» **Work order A**: For how many weeks did the rats in the passage on arsenic and the heart receive sodium arsenite in their drinking water?
» **Work order B**: Write the next part of the passage on arsenic and the heart, picking up after its final sentence.

+++ Given passage

Adult male Wistar rats were divided into three groups that received 0, 1 and 10 mg/L sodium arsenite in drinking water for eight weeks. The hearts were collected and subjected to structural and ultrastructural analysis, mineral microanalysis and antioxidant enzymes quantification. Functional markers of cardiac damages were evaluated using serum samples.
Arsenic exposure induced dose-dependent structural and ultrastructural remodeling of cardiac tissue, with parenchyma loss, increase of stroma components, collagen deposition, and pathological damages such as inflammation, sarcomere disorganization, mitochondria degeneration and myofilament dissociation. Moreover, this metalloid was bioaccumulated in the tissue affecting its micromineral content, which resulted in antioxidant imbalance and increased levels of oxidative stress and cardiac markers.

++++++
+++ Supplied records

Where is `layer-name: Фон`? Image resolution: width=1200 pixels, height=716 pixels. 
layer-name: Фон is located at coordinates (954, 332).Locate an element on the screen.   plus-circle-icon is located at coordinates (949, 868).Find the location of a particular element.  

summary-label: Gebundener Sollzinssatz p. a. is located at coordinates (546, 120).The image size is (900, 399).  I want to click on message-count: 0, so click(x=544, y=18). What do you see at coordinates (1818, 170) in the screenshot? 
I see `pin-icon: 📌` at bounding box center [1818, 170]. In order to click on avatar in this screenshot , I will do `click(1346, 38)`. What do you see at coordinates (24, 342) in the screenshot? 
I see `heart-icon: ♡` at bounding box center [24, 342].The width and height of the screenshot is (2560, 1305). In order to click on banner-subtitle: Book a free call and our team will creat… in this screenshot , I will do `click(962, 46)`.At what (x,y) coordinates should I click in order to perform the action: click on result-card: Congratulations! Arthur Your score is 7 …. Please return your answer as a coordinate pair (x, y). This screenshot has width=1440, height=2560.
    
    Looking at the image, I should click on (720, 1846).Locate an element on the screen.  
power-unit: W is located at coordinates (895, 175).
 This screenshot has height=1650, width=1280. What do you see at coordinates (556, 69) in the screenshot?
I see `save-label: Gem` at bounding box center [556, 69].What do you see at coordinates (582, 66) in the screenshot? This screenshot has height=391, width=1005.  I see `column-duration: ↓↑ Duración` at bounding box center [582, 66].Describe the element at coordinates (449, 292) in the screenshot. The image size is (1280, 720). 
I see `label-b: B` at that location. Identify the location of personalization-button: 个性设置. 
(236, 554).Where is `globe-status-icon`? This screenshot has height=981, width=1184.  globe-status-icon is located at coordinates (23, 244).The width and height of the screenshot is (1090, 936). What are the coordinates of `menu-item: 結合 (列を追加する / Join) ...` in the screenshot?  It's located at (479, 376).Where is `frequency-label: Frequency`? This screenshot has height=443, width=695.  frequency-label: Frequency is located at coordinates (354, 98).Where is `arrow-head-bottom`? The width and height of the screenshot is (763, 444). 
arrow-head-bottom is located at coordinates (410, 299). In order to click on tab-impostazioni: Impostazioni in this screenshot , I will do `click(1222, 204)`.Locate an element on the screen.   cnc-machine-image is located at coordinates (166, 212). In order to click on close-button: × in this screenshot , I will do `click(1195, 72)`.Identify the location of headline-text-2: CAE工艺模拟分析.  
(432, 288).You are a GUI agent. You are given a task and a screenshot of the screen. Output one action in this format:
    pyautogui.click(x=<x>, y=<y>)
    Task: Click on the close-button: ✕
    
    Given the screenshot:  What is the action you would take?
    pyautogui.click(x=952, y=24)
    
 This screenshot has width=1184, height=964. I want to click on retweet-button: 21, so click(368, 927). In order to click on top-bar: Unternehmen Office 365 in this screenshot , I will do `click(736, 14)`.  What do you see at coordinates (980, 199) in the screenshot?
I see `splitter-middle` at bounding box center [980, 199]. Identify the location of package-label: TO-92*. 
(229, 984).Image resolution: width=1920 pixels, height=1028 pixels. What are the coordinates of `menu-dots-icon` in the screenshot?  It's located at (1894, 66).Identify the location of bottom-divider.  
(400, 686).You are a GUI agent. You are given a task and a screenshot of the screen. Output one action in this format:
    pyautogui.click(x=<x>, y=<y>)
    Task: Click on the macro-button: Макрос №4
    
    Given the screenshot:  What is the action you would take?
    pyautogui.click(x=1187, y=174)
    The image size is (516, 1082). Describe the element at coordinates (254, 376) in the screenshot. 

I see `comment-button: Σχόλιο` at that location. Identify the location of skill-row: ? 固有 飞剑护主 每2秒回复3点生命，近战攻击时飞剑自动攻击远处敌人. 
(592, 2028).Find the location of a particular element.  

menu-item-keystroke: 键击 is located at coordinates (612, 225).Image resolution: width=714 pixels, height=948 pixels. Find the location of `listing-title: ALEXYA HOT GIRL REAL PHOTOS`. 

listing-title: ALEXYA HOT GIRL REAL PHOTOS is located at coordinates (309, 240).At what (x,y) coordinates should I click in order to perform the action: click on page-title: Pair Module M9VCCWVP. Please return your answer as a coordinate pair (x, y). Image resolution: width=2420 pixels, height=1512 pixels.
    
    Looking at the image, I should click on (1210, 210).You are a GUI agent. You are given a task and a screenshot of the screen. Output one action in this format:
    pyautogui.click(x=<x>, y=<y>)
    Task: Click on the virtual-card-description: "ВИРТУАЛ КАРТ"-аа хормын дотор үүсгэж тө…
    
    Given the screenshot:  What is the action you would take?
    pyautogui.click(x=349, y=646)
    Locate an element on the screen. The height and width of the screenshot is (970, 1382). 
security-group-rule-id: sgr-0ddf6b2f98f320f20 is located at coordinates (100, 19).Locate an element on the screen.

++++++

» **Exercise answer A**: Eight weeks.

» **Exercise answer B**:
Taken together, our findings indicate that the heart is a potential target to arsenic toxicity, and long-term exposure to this metalloid must be avoided, once it might induce several cardiac tissue pathologies.
•Heart is sensitive to arsenic-mediated toxicity.•Arsenic exposure induces dose-dependent remodeling of cardiac tissue.•Arsenic exposure induces stromal expansion in the heart with marked fibrosis.•Cardiac antioxidant enzymes and mineral content are affected by arsenic exposure.•Arsenic exposure promotes ultrastructural damages in cardiomyocytes.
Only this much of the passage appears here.